But there are also terminals, which consist of the string literals and regular expressions sprinkled throughout the grammar. (Terminals are also often called tokens, and I will use the terms interchangeably.)

This distinction between terminals and nonterminals is very important to how LALRPOP works. In fact, when LALRPOP generates a parser, it always works in a two-phase process. The first phase is called the lexer or tokenizer. It has the job of figuring out the sequence of terminals: so basically it analyzes the raw characters of your text and breaks them into a series of terminals. It does this without having any idea about your grammar or where you are in your grammar. Next, the parser proper is a bit of code that looks at this stream of tokens and figures out which nonterminals apply:

          +-------------------+    +---------------------+
  Text -> | Lexer             | -> | Parser              |
          |                   |    |                     |
          | Applies regex to  |    | Consumes terminals, |
          | produce terminals |    | executes your code  |
          +-------------------+    | as it recognizes    |
                                   | nonterminals        |
                                   +---------------------+

LALRPOP's default lexer is based on regular expressions. By default, it works by extracting all the terminals (e.g., "(" or r"\d+") from your grammar and compiling them into one big list. At runtime, it will walk over the string and, at each point, find the longest match from the literals and regular expressions in your grammar and produces one of those.

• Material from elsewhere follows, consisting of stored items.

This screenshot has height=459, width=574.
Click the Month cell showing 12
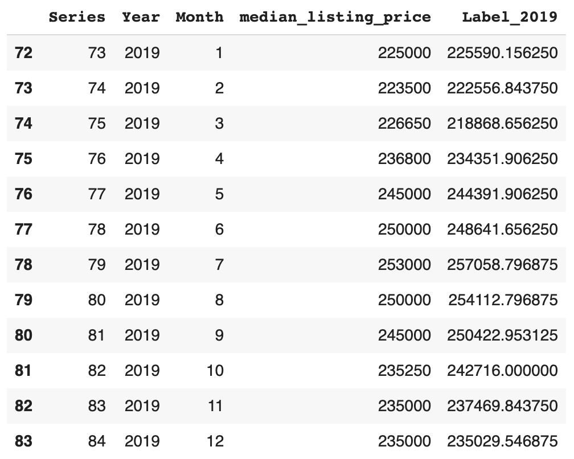tap(215, 441)
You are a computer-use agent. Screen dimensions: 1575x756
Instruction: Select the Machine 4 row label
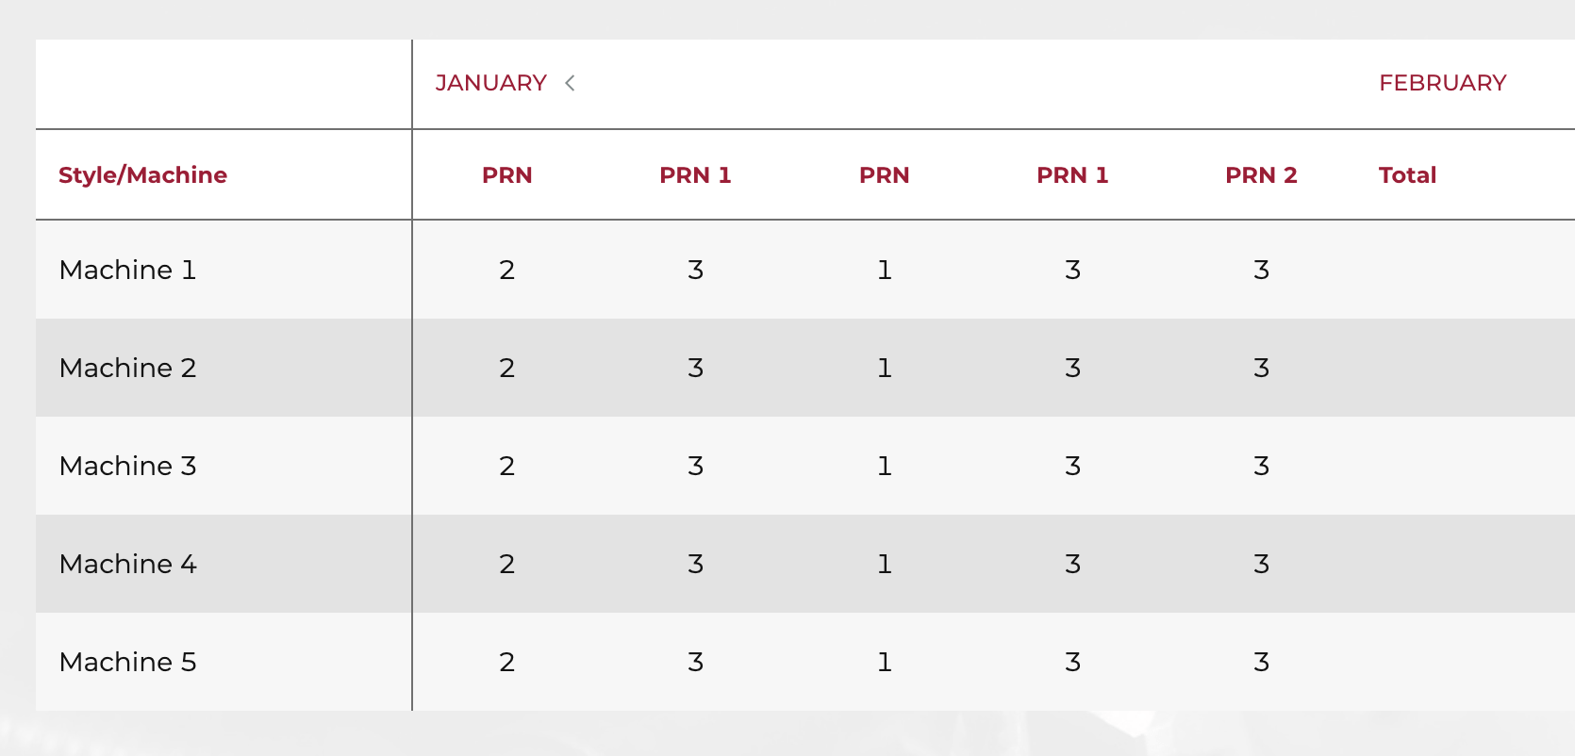127,564
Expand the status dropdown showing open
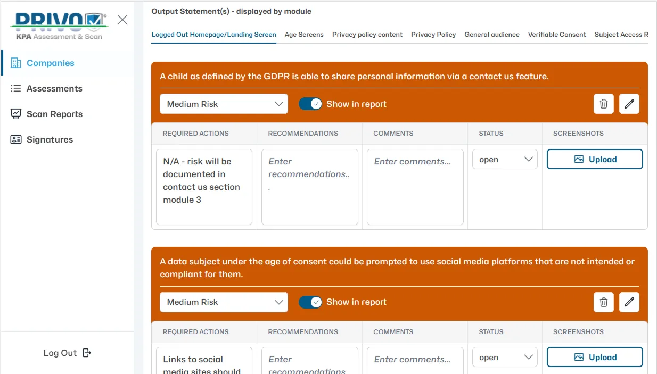Viewport: 657px width, 374px height. [504, 159]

As an example, let's look again at our example grammar:

pub Term: i32 = {
    <n:Num> => n,
    "(" <t:Term> ")" => t,
};

Num: i32 = <s:r"[0-9]+"> => i32::from_str(s).unwrap();

This grammar in fact contains three terminals:

  • "(" -- a string literal, which must match exactly
  • ")" -- a string literal, which must match exactly
  • r"[0-9]+" -- a regular expression

When we generate a lexer, it is effectively going to be checking for each of these three terminals in a loop, sort of like this pseudocode:

let mut i = 0; // index into string
loop {
    skip whitespace; // we do this implicitly, at least by default
    if (data at index i is "(") { produce "("; }
    else if (data at index i is ")") { produce ")"; }
    else if (data at index i matches regex "[0-9]+") { produce r"[0-9]+"; }
}

Note that this has nothing to do with your grammar. For example, the tokenizer would happily tokenize a string like this one, which doesn't fit our grammar:

  (  22   44  )     )
  ^  ^^   ^^  ^     ^
  |  |    |   |     ")" terminal
  |  |    |   |
  |  |    |   ")" terminal
  |  +----+
  |  |
  |  2 r"[0-9]+" terminals
  |
  "(" terminal

When these tokens are fed into the parser, it would notice that we have one left paren but then two numbers (r"[0-9]+" terminals), and hence report an error.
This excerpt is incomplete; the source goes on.